*ТЕКСТ ДЛЯ ЧТЕНИЯ*.
■ ■ ■ ■ ■

Едва ободняло, я послал снова Левенштерна парламентером с требованием сдачи города, с известием о прибытии моем с конницею и пехотою, которой огни видны на ближних горах, и о незамедлительном начатии приступа в случае отказа. Ответом мне было желание генерала Дюрюта говорить с уполномоченным мною штаб-офицером. Я послал к нему Волынского уланского полка подполковника Храповицкого и, чтобы придать ему более важности, сочетал множество орденов, им носимых с некоторыми моими орденами. Дюрют квартировал в Старом Городе. При переправе на лодке через Эльбу Храповицкому, как водится, завязали глаза платком (печатное изображение этого путешествия Храповицкого продавалось в Дрездене каким-то дрезденским спекулятором), повели его под руки на квартиру французского генерала, и переговоры начались. К ним допущены были саксонский генерал Лекок и члены Непосредственной комиссии. Уполномоченный со стороны Дюрюта был первый адъютант его, капитан Франк.
Рядовой Лейб-гвардии Драгунского полка, 1809–1811 гг.
Между тем то, чего я ожидал, случилось. Орлов, занятый приготовлениями переправы через Эльбу, не мог прийти ко мне со всем своим отрядом, но прислал сотню донского казачьего полка Мелентьева, и отряд Пренделя показался на Бауценской дороге.
Однако, невзирая на прибывшие войска, переговоры, неразлучные с прениями, иногда довольно воинственными и жестокими с обеих сторон, продолжались целый день, и только в девять часов вечера уполномоченные подписали, Дюрют и я – ратификовали условия.
Одно из затруднений возникло от намерения моего вымарать некоторые статьи, считаемые мною вовсе ненужными, как например: 1) ту, которая касалась до продовольствия и размещения по квартирам войска моего, к чему, по условию, я обязывался допустить гражданских чиновников, избранных от города, вместе с чиновником, на этот предмет от меня назначенным, 2) ту, которая требовала безобидного обхождения с жителями, и 3) упоминающую о покровительстве и сбережении имуществ королевских и частных и о занятии охранными караулами кадетского корпуса, королевской библиотеки и Японского дворца – все пошлые обязанности, исполняемые, без условий и самим собою, всяким начальником, занимающим всякий город мало-мальски значащий!

■ ■ ■ ■ ■

*ИСХОДНЫЕ МАТЕРИАЛЫ*.
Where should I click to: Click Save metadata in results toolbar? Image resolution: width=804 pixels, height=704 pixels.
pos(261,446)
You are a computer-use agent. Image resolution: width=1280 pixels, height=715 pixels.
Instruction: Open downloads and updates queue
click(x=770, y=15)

■ ■ ■ ■ ■

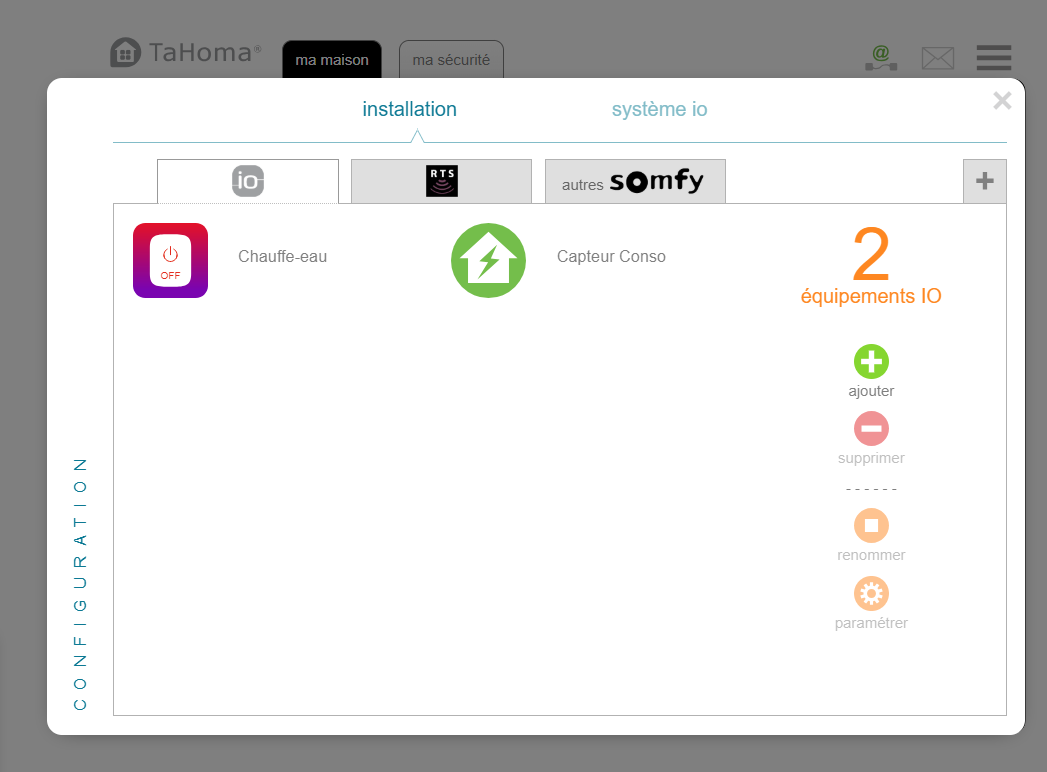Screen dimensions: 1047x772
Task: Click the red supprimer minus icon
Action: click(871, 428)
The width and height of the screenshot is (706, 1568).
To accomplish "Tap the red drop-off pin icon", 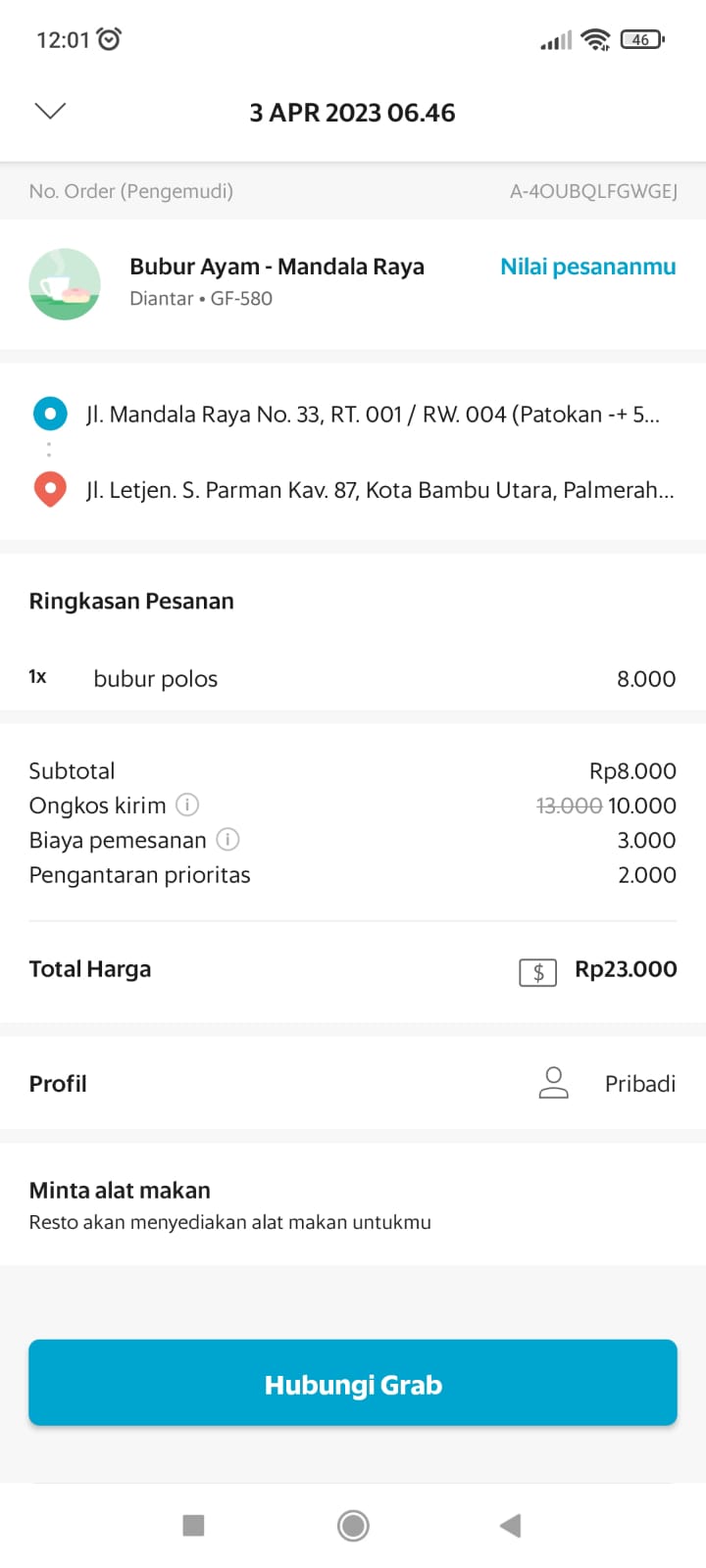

■ ■ ■ ■ ■

*ЗАДАНИЯ*.
A: Переведите на английский язык предложение из текста о переговорах с генералом Дюрютом: «Уполномоченный со стороны Дюрюта был первый адъютант его, капитан Франк.»
B: Напишите продолжение текста о переговорах с генералом Дюрютом, начиная сразу после его последнего предложения.
Приведенные материалы для этой работы не требуются.

*ОТВЕТЫ ПО ЗАДАНИЯМ*.
A: Durutte's plenipotentiary was his first aide-de-camp, Captain Frank.

B:
С своей стороны Дюрют, соглашаясь на сдачу Нового Города, не соглашался на требование мое, чтобы прежде выхода из него в Старый Город тех войск, которые защищали укрепление, они отдали бы честь русским, стоя, во всем параде, во фронте и сделав на караул при барабанном бое. Затруднения эти не без борьбы и только что к вечеру исчезли. Я оставил в капитуляции статьи, считаемые мною излишними, подписав только под ними: «articles inutiles» (статьи ненужные), а Дюрют согласился на повеление войскам своим отдать честь моим войскам с тем только, чтобы этой статьи не было помещено в капитуляции. Я был доволен, ибо желал этого не для газет, а для жителей Дрездена; мне хотелось, чтобы они были очевидцами унижения французов перед русскими.
Но была статья, которая подняла на меня всю пернатую и плотоядную тварь, кроющуюся, подобно гиенам, на кладбищах происшествий. Меня упрекали в согласии на статью, требующую прекращения военных действий в самом Новом Городе и на расстоянии одной мили выше и низке оного.
Поистине это согласие с моей стороны было бы предосудительно и даже непростительно, если бы тут же не было сказано: каждый из договаривающихся обязуется объявить противнику своему о начатии военных действий на сем пространстве за сорок восемь часов прежде их начатия, и потому вот какой был расчет мой относительно самого себя при одобрении означенной статьи. Без перевозных судов, находившихся на противном берегу в руках неприятеля, а также и по слабости и по составу моей партии я сам собою ничего не мог предпринять против Дюрюта, занимавшего пехотою и артиллериею Старый Дрезден. Тогда как он, напротив, командуя этой пехотой и артиллериею и обладая сверх того всеми судами, принадлежащими городу и окрестностям, мог всегда напасть на меня в Новом Городе и заставить меня раскаяться за дерзость мою торчать у него под глазами с одной казачьей командою. Следственно, что касается лично до меня и до моей партии, – эта статья, охраняя нас от нападения Дюрюта, была нам не только полезна, но спасительна, и я по сие время не могу понять безумия Дюрюта, видевшего, напротив, в статье этой эгиду от переправы войск наших за Эльбу. Как будто непременно нужно переправляться в самом Дрездене и не можно того же сделать в восьми, пятнадцати, двадцати и далее верстах выше или ниже этого города.
Хорошо, – но имел ли я право заключить конвенцию эту потому только, что она полезна для моей партии? Один ли я вел войну с Наполеоном? Я был гомеопатическая частица в общей громаде сил; как смел я обязать всю эту громаду в соблюдении договора, для меня одного полезного, но вредного, может быть, предначертаниям высшего начальства и общим выгодам?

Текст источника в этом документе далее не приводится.